CSA Z314.3-09 (R2014)

This is the fifth edition of CSA Z314.3, Effective sterilization in health care facilities by the steam process. It supersedes the previous editions, published in 2001, 1991, 1985, and 1979. It is one of a series of CSA Standards dealing with the safe and effective sterilization of medical supplies and equipment.

Scope

1.1

This Standard specifies essential elements in implementing a program for using steam to sterilize medical devices in health care facilities, with the object of achieving an adequate level of sterility assurance and minimizing the risk of injury to health care facility personnel and patients.

Notes:

(1) The term “health care facility” includes, but is not limited to, hospitals, nursing homes, extended-care facilities, clinics, medical and dental offices, and health units in industry.

(2) Comprehensive guidance for small, office-based facilities can be found in CSA PLUS 1112.

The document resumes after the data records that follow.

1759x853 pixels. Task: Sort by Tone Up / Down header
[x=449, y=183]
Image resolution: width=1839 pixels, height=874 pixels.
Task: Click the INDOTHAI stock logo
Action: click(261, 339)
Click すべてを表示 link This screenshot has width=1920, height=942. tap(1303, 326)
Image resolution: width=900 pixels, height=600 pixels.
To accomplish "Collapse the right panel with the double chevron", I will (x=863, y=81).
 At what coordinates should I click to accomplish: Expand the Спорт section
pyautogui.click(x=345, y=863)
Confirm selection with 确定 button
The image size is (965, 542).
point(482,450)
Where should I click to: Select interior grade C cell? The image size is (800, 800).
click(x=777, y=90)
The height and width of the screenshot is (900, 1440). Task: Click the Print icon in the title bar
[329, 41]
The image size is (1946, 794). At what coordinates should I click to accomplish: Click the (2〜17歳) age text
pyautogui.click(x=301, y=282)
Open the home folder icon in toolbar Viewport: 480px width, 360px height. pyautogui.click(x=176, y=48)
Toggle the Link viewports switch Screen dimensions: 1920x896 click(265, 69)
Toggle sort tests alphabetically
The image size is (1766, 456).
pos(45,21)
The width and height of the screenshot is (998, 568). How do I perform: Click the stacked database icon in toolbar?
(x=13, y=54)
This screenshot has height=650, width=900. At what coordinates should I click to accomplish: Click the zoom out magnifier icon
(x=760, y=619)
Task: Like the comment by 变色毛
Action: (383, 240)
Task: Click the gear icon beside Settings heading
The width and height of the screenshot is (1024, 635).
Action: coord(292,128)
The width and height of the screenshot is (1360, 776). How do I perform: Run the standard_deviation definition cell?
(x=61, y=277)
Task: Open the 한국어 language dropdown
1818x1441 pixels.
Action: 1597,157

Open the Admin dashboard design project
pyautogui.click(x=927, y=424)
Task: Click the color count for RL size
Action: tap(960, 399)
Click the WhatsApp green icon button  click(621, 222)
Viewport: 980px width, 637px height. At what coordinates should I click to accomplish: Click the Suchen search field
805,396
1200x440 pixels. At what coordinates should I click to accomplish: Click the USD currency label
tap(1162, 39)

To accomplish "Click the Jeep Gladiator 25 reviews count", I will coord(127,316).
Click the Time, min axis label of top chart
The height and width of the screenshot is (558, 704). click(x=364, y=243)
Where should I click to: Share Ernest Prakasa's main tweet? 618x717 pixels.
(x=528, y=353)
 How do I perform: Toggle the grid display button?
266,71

1.2 This Standard includes requirements for

(a) policies, procedures, and documentation;

(b) personnel qualifications and training;

(c) quality system;

(d) evaluation and purchase of reusable medical devices;

(e) work areas and equipment;

(f) preparation and packaging of medical devices requiring sterilization;

(g) sterilizer loading and operation;

(h) storage of sterilized medical devices;

(i) sterility assurance, including process challenge device (PCD) construction and use;

(j) maintenance and sterilizer quality assurance; and

(k) flash sterilization.

Notes:

(1) Flash sterilization (also known as emergency sterilization) is usually performed outside of the sterile processing area.

(2) PCD has replaced the term “test pack”.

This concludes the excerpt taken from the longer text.